I came across this type-safe module for handling file paths in the Haskell subreddit this week, and thought it looked kind of neat. Handling paths as strings, even with System.IO.Path always bugged me.

So I created a close C# equivalent of the Haskell type and added it to the Sasa library, to be available in the upcoming v0.9.3 release:
public struct FsPath : IEnumerable<string>, IEnumerable
public FsPath(IEnumerable<string> parts);
public FsPath(string path);

public static FsPath operator /(FsPath path1, FsPath path2);
public static FsPath operator /(FsPath path, IEnumerable<string> parts);
public static FsPath operator /(FsPath path, string part);
public static FsPath operator /(FsPath path, string[] parts);
public static FsPath operator /(IEnumerable<string> parts, FsPath path);
public static FsPath operator /(string part, FsPath path);
public static FsPath operator /(string[] parts, FsPath path);
public static implicit operator FsPath(string path);

public FsPath Combine(FsPath file);
public IEnumerator<string> GetEnumerator();
public static FsPath Root(string root);
public override string ToString();

The above is just the interface, minus the comments which you can see at the above svn link. This struct tracks path components for you and C#'s operator overloading lets you specify paths declaratively without worrying about combining paths with proper separator characters, etc.:
FsPath root = "/foo/bar";
var baz = root / "blam" / "baz";
var etc = FsPath.Root("/etc/");
var passwd = etc / "passwd";

The library will generate path strings using the platform's directory separator.
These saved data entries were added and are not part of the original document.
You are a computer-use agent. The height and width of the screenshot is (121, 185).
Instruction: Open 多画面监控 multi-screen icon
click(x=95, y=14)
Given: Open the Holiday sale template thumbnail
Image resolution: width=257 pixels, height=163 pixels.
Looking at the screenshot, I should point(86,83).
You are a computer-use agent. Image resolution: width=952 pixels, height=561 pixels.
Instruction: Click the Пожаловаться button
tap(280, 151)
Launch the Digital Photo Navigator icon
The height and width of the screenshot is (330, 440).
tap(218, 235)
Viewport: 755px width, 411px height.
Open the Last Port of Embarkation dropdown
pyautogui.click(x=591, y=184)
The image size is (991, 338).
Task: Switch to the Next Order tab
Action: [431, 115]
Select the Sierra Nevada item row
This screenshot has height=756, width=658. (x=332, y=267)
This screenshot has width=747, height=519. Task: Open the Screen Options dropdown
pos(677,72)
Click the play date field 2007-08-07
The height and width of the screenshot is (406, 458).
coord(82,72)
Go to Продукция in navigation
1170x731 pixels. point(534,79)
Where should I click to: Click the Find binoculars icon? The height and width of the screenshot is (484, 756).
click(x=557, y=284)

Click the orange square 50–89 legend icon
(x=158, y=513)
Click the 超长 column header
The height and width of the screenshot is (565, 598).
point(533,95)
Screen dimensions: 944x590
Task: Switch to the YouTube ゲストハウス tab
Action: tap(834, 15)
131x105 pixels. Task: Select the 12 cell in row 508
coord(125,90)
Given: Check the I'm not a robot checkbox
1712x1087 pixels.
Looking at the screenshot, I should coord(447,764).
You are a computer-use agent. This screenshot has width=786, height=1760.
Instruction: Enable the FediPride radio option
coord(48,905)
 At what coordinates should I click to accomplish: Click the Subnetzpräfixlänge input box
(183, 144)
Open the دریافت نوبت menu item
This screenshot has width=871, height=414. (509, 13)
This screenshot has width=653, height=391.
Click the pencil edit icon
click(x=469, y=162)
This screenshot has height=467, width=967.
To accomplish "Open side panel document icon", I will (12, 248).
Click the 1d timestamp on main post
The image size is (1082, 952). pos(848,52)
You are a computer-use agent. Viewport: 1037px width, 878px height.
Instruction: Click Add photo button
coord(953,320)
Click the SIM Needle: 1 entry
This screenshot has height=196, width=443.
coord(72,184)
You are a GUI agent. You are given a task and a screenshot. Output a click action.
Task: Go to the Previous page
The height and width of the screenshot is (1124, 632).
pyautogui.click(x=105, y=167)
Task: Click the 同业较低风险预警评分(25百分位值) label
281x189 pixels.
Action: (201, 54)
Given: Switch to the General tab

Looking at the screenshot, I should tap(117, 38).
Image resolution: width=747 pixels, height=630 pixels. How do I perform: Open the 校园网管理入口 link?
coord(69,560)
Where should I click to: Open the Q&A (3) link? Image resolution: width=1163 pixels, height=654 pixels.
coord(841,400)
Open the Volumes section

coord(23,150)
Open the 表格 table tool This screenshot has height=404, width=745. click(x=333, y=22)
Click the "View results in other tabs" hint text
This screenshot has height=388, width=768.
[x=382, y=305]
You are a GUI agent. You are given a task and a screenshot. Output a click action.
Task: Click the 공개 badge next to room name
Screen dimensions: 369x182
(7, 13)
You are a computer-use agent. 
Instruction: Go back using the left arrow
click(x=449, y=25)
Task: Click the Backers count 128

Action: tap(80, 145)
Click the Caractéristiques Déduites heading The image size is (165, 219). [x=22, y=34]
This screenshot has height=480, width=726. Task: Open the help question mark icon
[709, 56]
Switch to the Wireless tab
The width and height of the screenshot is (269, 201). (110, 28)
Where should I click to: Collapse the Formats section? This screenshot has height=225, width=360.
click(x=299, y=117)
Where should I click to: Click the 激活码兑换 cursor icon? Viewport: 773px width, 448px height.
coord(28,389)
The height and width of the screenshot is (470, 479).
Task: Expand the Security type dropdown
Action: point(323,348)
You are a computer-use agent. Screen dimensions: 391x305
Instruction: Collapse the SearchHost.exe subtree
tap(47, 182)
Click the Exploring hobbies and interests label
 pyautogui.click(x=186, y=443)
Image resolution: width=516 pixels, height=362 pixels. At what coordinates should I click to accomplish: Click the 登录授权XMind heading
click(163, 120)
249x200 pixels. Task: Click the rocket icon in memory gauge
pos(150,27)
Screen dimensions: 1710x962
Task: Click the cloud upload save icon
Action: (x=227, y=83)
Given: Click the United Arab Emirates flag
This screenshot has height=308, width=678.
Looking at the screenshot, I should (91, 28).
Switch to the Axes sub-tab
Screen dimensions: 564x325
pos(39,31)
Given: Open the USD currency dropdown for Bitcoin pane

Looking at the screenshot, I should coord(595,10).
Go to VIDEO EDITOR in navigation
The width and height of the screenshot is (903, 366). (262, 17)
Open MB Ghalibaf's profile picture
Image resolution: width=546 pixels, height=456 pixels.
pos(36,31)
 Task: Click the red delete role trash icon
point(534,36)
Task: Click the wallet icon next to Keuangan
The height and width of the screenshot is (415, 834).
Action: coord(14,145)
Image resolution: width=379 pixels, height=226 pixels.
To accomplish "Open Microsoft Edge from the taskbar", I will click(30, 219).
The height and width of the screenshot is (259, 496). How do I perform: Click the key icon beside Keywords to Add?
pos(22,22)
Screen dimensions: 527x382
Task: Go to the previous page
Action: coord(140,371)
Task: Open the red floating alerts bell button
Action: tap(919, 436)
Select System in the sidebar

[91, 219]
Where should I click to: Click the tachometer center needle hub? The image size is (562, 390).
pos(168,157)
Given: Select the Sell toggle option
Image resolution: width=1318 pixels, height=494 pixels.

One significant departure from the Haskell library is the lack of phantom types used to distinguish the various combinations of relative/absolute and file/directory paths. C# can express these same constraints, but I intentionally left them out for two reasons:
  1. The type safety provided by the file/directory phantom type is rather limited, since it's only an alleged file/directory path; you have to consult the file system to determine whether the alleged type is actually true. The only minor advantage to specifying this in a path type, is as a form of documentation to users of your library that you expect a file path in a particular method, and not a directory path. I could be convinced to add it for this reason.

  2. The relative/absolute phantom type seems a bit useless to me, though the reason may be less obvious to others. IMO, the set of file and directory info classes should not have GetParent() or support ".." directory navigation operations, nor should they support static privilege escalation operations like File.GetAbsolutePath() which ambiently converts a string into an authority on a file/directory, since this inhibits subsystem isolation; without GetParent() or privilege escalation functions, any subsystem you hand a directory object is automatically chroot jailed to operate only in that directory. This has long been known to the capability-security community, and is how they structure all of their IO libraries (see Joe-E and the E programming language). Thus, in a capability-secure file system library, all paths are relative paths interpreted relative to a given directory object. As a result, FsPath also strips all "." and resolve all ".." to within the provided path to supply this isolation.

It goes without saying that .NET does not currently handle files and directories this way, but I plan to handle this eventually as well. FsPath will play a significant role in ensuring that paths cannot escape the chroot jail.

As an interim step along that path, the FsPath interface is a good first step.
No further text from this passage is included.